«Avoir le droit de parler des Arméniens en public»

Nicolas Tavitian est le directeur de la branche européenne de l’Union générale arménienne de bienfaisance. Conseiller communal à Zaventem (Groen), il est également lobbyiste pour la cause arménienne auprès des institutions européennes. Il est belge, son père est français d’origine arménienne et sa mère est anglaise.

Comment résumez-vous votre identité ?

Je module en fonction des circonstances. Je refuse de choisir. La génération de mes parents avait tendance à intérioriser l’identité arménienne, elle devait rester discrète. Je ne suis pas d’accord avec cette façon de penser.

Il y a un côté secret à l’identité arménienne ?

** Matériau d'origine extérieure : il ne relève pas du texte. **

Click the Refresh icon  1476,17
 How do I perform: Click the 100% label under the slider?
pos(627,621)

Oui, mais pas dans le sens clandestin du terme. Plutôt dans le sens où il ne faut pas gêner avec cette identité. L’identité arménienne est une identité privée. Il y a cinquante ans, on ne laissait pas les enfants parler arménien en rue ou à l’école. C’était réservé à la maison. Les parents donnaient des prénoms aux sonorités françaises à leurs enfants. Le deuxième prénom était arménien, mais on n’utilisait que le premier… C’est à partir de la troisième génération des immigrants liés au génocide que les mentalités ont évolué. Les petits-enfants des rescapés de 1915 n’ont plus compris pourquoi ils ne pouvaient pas être Arméniens en public. Ils ont voulu faire connaître les Arméniens et le génocide arménien. Alors bien sûr, il y a des nationalistes qui fantasment sur le retour de l’Arménie ottomane. Mais pour la majeure partie de la diaspora, il s’agit simplement d’avoir le droit de parler des Arméniens en public.

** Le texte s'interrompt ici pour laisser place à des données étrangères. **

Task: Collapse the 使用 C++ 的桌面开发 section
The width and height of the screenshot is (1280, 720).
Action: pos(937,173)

Est-ce possible aujourd’hui ?

C’est variable. Quand on approche les institutions pour – prenons un exemple que j’ai vécu – organiser une exposition sur les Arméniens, le sujet est directement délicat. L’exposition dont je parle était consacrée aux Arméniens de Turquie du début du siècle. C’était une exposition de cartes postales d’époque, avec des tisserandes arméniennes, etc. Pas de cadavres, pas de pendus… Tout ce qu’il y a de plus inoffensif ! La commune de Bruxelles n’a jamais soutenu le projet, par peur d’offenser les Turcs. Même réaction du côté de la Commission européenne : José Manuel Barroso a mis son veto.

Quelle influence politique pour la diaspora ?

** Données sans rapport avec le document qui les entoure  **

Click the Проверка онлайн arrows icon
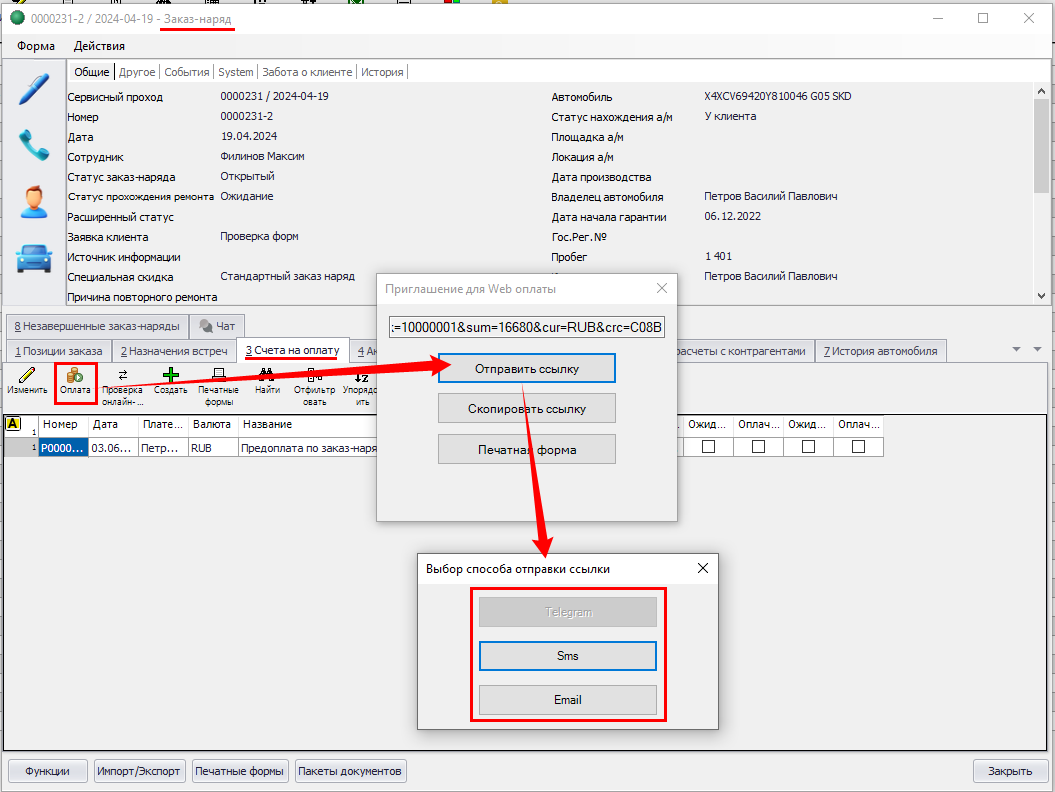 pos(122,376)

Concernant la reconnaissance du génocide, la diaspora a une influence. Mais une influence sociétale, pas politique. Les Arméniens ont des collègues, des amis. Un jour, ils leur expliquent ce que c’est d’être Arménien, puis le jour suivant ces collègues et ces amis prennent une décision en en tenant compte. C’est comme ça que ça marche ! Au conseil communal, je n’ai jamais vraiment abordé la question arménienne. Ni du côté de mon parti politique. En Belgique, les Arméniens n’ont généralement pas de contacts avec les institutions politiques qui leur permettraient de revendiquer ceci ou cela – contrairement à la diaspora arménienne de France. Sur les 7.000 ou 8.000 élus communaux belges, il n’y en a que deux qui soient d’origine arménienne. Je suis l’un des deux. C’est tout ! Les Arméniens sont tout à fait absents en politique. Je pense que cela vient de l’héritage ottoman. Dans un pays musulman, par définition, les chrétiens ne participent pas au pouvoir. Ils peuvent se mêler de tout – de l’éducation, des affaires, tout ça – mais jamais de politique. C’est resté dans la mentalité arménienne.